• [Wybrany fragment]
Sprawa o spadek dla syna ks. Waldemara Irka zakończyła się po prawie trzech latach. W styczniu - po dwóch latach procesu i badaniach DNA - sąd uznał, że jedynym spadkobiercą zmarłego w 2012 roku duchownego jest jego syn. O spadek ubiegała się także kuria oraz siostrzenica księdza. W marcu ta ostatnia odwołała się od wyroku. Teraz Sąd Okręgowy we Wrocławiu nie przychylił się do jej apelacji - podaje TVN24. Sędzia Beata Stachowiak uznała - podobnie jak sąd w pierwszej instancji - że ksiądz nie wskazał konkretnej osoby jako spadkobiercy, zatem spadek przysługuje synowi.
Dowiedz się więcej:
Jak zaczęła się sprawa syna ks. Irka?
Ksiądz Waldemar Irek zmarł niespodziewanie w 2012 roku. Po śmierci duchownego do wrocławskiej kurii zgłosiła się kobieta - Wiesława Dargiewicz - która poprosiła o zabezpieczenie majątku byłego rektora PWT. Ogłosiła też w mediach, że od wielu lat była związana z księdzem i wychowuje jego syna. Zostały również przeprowadzone badania DNA, w trakcie których ustalono, że chłopiec faktycznie jest synem zmarłego kapłana.

• [Zadanie do wykonania 1]
Zamień w tekście o sprawie spadkowej „niespodziewanie” na „nagle” i przepisz jego część, zaczynając od „Ksiądz Waldemar Irek” i idąc dalej aż do „synem zmarłego kapłana.”.
• [Zadanie do wykonania 2]
Jak się nazywa sędzia Sądu Okręgowego we Wrocławiu, o której mowa w tekście o sprawie spadkowej?
• [Zadanie do wykonania 3]
Wypisz wszystkie osoby, które w tekście o sprawie spadkowej pojawiają się z imienia i nazwiska.

• [Dane]
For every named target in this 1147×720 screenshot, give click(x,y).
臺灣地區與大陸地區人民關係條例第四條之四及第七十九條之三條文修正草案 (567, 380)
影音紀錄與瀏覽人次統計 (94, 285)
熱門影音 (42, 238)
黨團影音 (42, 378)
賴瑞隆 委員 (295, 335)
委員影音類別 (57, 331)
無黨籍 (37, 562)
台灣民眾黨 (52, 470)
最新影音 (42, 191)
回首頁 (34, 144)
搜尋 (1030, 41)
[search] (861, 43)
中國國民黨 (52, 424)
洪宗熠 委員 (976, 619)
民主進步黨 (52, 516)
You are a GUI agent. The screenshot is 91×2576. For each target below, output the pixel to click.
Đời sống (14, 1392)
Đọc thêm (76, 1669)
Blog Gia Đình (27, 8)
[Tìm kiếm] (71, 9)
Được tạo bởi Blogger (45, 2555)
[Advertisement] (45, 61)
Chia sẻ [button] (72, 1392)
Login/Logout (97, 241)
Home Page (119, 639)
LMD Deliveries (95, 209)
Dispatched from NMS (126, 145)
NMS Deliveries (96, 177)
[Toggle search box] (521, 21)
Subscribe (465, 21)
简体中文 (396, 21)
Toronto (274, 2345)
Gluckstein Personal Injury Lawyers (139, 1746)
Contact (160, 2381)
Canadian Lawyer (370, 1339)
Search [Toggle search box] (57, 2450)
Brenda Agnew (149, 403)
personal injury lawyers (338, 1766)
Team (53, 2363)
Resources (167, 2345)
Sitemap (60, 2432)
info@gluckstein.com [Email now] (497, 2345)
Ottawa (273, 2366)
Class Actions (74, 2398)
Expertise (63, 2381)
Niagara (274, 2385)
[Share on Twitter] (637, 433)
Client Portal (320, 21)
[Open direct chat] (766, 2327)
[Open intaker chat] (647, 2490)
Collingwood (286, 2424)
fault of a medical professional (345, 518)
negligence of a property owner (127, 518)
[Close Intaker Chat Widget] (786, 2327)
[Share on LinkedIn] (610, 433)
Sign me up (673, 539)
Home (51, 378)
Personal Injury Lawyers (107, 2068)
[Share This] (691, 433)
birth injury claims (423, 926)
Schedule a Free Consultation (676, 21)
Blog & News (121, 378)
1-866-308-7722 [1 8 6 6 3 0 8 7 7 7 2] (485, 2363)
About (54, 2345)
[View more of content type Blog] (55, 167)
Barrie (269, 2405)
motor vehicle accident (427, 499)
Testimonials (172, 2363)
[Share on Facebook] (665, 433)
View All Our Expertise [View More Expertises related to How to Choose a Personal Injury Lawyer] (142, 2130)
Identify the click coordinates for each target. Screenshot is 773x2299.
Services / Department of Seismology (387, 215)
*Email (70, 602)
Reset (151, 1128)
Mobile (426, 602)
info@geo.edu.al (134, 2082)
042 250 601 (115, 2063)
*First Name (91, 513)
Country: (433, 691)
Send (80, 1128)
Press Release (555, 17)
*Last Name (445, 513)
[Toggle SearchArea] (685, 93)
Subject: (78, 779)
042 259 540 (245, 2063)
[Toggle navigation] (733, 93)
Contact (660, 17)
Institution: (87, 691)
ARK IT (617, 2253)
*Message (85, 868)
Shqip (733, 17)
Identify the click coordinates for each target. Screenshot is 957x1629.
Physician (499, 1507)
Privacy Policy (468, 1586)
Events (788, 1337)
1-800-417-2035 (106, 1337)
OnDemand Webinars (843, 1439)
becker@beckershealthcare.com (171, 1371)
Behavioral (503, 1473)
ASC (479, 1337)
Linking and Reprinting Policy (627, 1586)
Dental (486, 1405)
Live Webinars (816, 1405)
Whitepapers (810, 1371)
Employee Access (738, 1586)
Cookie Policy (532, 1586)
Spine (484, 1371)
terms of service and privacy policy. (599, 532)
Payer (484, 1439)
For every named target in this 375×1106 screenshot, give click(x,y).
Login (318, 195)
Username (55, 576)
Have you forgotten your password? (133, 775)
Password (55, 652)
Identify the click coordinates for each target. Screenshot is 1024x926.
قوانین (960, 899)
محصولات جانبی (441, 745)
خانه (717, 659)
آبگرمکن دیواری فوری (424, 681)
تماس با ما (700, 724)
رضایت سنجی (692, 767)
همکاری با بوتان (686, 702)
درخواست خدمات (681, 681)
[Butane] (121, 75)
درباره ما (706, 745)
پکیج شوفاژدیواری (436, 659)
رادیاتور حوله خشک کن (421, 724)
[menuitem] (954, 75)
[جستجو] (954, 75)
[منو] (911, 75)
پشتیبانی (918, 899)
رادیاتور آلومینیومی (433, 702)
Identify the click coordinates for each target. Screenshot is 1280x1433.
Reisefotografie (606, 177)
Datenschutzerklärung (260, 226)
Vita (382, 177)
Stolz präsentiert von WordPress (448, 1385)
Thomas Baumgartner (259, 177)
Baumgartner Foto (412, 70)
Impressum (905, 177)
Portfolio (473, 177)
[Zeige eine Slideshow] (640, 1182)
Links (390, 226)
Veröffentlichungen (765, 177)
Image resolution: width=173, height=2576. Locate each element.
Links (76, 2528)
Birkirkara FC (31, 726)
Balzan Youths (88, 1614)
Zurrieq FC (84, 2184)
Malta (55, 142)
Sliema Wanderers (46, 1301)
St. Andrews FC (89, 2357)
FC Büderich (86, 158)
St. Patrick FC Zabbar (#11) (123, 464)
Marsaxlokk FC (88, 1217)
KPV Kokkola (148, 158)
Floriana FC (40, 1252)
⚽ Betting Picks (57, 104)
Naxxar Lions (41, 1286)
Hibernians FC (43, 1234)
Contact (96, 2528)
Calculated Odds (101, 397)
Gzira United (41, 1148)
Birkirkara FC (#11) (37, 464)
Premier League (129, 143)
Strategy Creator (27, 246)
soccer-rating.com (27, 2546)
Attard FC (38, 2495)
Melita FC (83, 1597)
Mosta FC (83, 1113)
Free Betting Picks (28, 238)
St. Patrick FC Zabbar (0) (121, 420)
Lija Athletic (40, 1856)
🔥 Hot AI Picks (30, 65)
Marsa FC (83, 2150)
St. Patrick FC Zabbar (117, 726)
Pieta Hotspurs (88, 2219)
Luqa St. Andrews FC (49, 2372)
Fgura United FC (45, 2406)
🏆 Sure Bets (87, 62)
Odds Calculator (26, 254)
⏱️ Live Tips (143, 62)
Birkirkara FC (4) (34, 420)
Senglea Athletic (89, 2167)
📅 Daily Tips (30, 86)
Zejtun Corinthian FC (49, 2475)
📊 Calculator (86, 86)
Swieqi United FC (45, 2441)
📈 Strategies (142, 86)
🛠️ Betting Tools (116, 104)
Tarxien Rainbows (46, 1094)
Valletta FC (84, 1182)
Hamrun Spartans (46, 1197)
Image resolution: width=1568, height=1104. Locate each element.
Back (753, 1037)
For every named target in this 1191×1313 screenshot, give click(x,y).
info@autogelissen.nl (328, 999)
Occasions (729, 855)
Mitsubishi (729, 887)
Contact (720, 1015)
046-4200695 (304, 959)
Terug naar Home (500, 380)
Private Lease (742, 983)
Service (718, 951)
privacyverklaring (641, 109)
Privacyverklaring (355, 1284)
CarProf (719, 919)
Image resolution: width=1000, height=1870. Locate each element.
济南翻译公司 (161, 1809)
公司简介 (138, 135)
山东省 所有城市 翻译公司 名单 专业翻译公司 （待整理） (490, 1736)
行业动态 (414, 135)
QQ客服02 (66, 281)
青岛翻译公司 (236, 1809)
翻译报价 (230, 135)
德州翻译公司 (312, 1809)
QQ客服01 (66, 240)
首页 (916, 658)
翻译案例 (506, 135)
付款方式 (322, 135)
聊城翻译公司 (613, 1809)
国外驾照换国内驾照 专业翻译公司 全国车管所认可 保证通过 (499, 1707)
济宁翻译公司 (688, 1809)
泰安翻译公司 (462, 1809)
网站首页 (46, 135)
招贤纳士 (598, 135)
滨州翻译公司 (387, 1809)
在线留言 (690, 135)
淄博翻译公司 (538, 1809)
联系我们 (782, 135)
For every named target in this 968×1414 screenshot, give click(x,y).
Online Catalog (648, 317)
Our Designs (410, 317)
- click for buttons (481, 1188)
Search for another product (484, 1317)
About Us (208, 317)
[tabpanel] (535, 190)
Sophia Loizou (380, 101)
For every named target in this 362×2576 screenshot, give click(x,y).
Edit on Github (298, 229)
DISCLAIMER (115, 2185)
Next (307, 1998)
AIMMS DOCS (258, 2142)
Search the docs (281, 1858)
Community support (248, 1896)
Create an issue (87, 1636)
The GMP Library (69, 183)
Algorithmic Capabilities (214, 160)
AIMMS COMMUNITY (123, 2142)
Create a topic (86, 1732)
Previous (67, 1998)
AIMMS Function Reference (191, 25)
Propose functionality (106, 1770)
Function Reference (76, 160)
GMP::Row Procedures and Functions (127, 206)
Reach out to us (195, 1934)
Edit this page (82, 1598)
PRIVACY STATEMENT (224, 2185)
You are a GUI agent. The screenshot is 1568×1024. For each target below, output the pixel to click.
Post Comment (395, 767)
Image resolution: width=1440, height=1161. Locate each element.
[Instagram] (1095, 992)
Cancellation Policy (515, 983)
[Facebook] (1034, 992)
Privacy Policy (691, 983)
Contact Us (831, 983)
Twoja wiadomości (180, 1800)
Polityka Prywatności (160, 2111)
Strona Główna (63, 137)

• [Odpowiedź do zadania 1]
Ksiądz Waldemar Irek zmarł nagle w 2012 roku. Po śmierci duchownego do wrocławskiej kurii zgłosiła się kobieta - Wiesława Dargiewicz - która poprosiła o zabezpieczenie majątku byłego rektora PWT. Ogłosiła też w mediach, że od wielu lat była związana z księdzem i wychowuje jego syna. Zostały również przeprowadzone badania DNA, w trakcie których ustalono, że chłopiec faktycznie jest synem zmarłego kapłana.

• [Odpowiedź do zadania 2]
Beata Stachowiak

• [Odpowiedź do zadania 3]
Waldemar Irek, Beata Stachowiak, Wiesława Dargiewicz